Wonderingly Maude followed him into the parlor, where her astonishment was in no wise diminished by his shutting the blinds, dropping the curtains, and locking the door! Maude began to tremble, and when he drew his chair close to her side, she started up, alarmed. "Sit down--sit down," he whispered; "I want to tell you something, which you must never mention in the world. You certainly have some sense, or I should not trust you. Maude, I am going--that is, I have every reason to believe--or rather, I should say perhaps--well, anyway, there is a prospect of my being married."
"Married!--to whom?" asked Maude.
"You are certain you'll never tell, and that there's no one in the hall," said the doctor, going on tip-toe to the door, and assuring himself there was no one there. Then returning to his seat, he told her a strange story of a marvellously beautiful young girl, with Spanish fire in her lustrous eyes, and a satin gloss on her blue-black curls.
Her name was Maude Glendower, and years ago she won his love, leading him on and on until at last he paid her the highest honor a man can pay a woman--he offered her his heart, his hand, his name.
But she refused him--scornfully, contemptuously, refused him, and he learned afterward that she had encouraged him for the sake of bringing another man to terms!--and that man, whose name the doctor never knew, was a college student not yet twenty-one.
"I hated her then," said he, "hated this Maude Glendower, for her deception; but I could not forget her, and after Katy died I sought her again. She was the star of Saratoga, and no match for me. This I had sense enough to see, so I left her in her glory, and three years after married your departed mother. Maude Glendower has never married, and at the age of forty has come to her senses, and signified her willingness to become my wife--or, that is to say, I have been informed by my sister that she probably would not refuse me a second time. Now, Maude Remington, I have told you this because I must talk with someone, and as I before remarked, you are a girl of sense, and will keep the secret. It is a maxim of mine, when anything is to be done, to do it; so I shall visit Miss Glendower immediately, and if I like her well enough I shall marry her at once. Not while I am gone, of course, but very soon. I shall start for Troy one week from to-day, and I wish you would attend a little to my wardrobe; it's in a most lamentable condition.
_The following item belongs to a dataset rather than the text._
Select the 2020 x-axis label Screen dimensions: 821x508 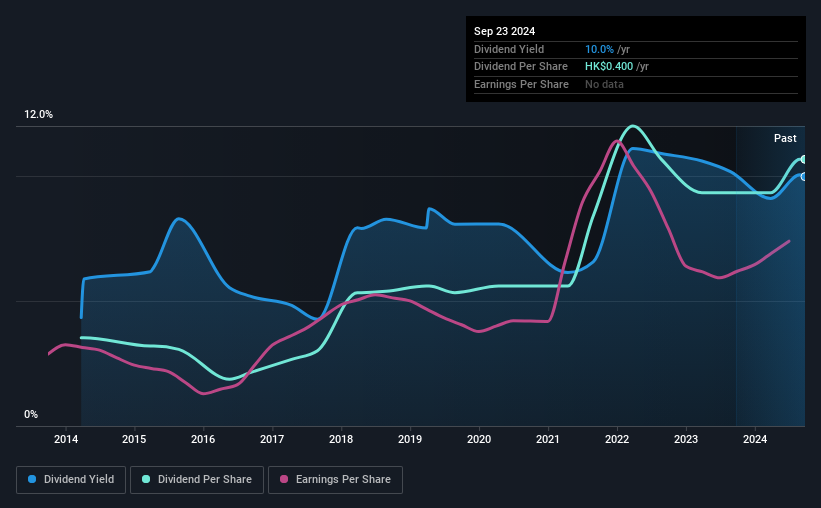coord(479,439)
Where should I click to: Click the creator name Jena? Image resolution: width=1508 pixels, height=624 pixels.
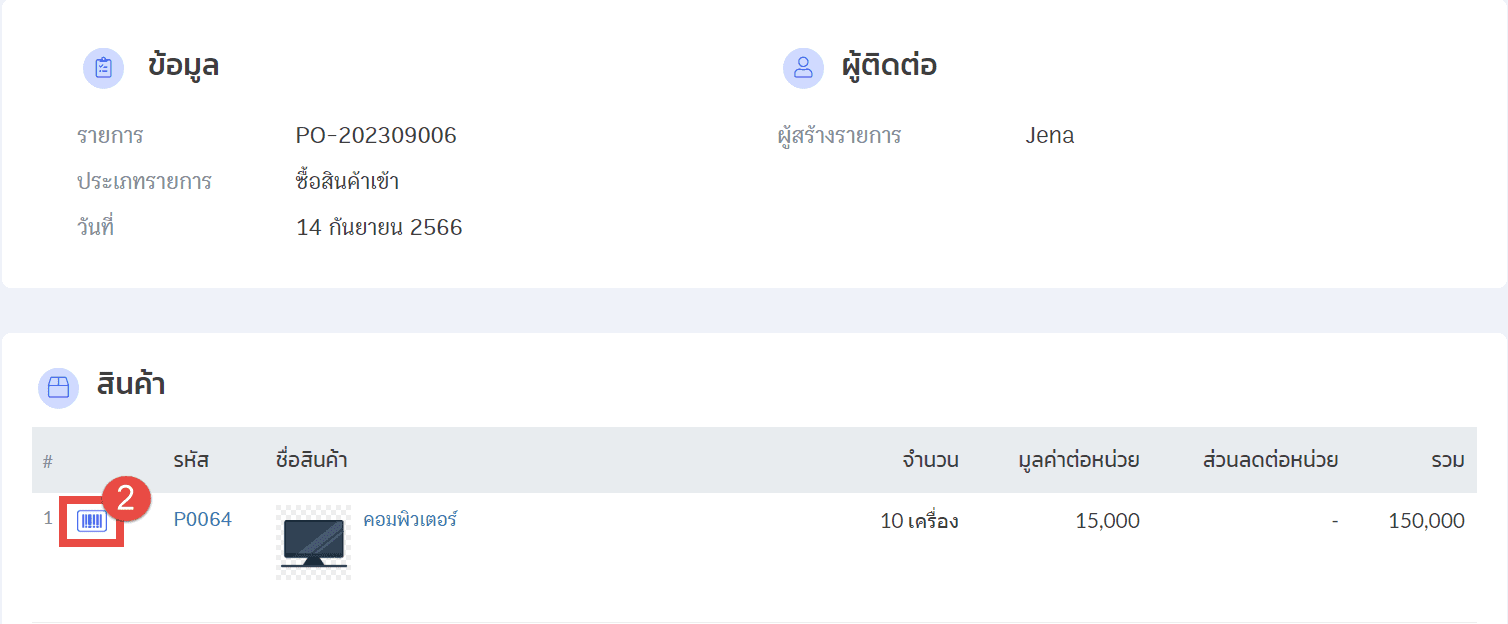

My shirts are all worn out, my coat is rusty, and last Sunday I discovered a hole in my pantaloons--"
"Dr. Kennedy," exclaimed Maude, interrupting him," you surely do not intend to present yourself before the fastidious Miss Glendower with those old shabby clothes. She would say No sooner than she did before. You must have an entire new suit. You can afford it, too, for you have not had one since mother died."
Dr. Kennedy was never in a condition to be so easily coaxed as now.
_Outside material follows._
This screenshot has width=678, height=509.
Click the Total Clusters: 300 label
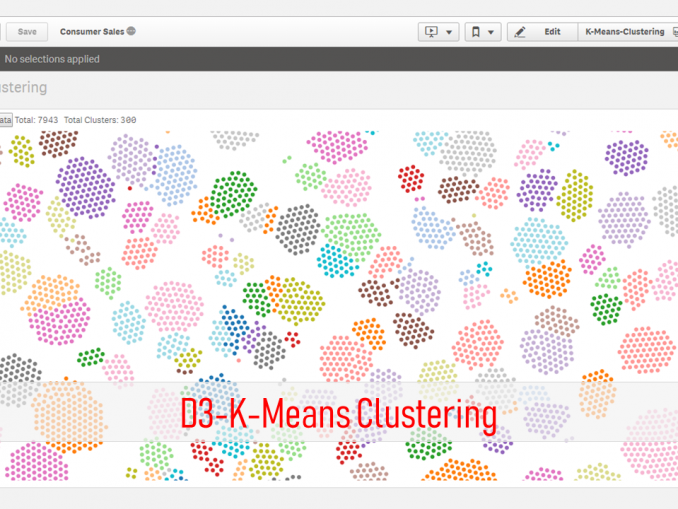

Maude Glendower had a place in his heart, which no other woman bad ever held, and that very afternoon the village merchant was astonished at the penurious doctor's inquiring the prices of the finest broadcloth in his store. It seemed a great deal of money to pay, but Maude Remington at his elbow and Maude Glendower in his mind conquered at last, and the new suit was bought, including vest, hat, boots, and all. There is something in handsome clothes very satisfactory to most people, and the doctor, when arrayed in his, was conscious of a feeling of pride quite unusual to him. On one point, however, he was obstinate, "he would not spoil them by wearing them on the road, when he could just as well dress at the hotel."
So Maude, between whom and himself there was for the time being quite an amicable understanding, packed them in his trunk, while Hannah and Louis looked on wondering what it could mean.
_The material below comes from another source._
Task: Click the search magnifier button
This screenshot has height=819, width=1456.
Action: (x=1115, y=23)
"The Millennial is comin', or else he's goin' a-courtin'," said Hannah, and satisfied that she was right she went back to the kitchen, while Louis, catching at once at her idea, began to cry, and laying his head on his sister's lap begged of her to tell him if what Hannah had said were true.
To him it seemed like trampling on the little grave beneath the willows, and it required all Maude's powers of persuasion to dry his tears and soothe the pain which every child must feel when first they know that the lost mother, whose memory they so fondly cherish, is to be succeeded by another.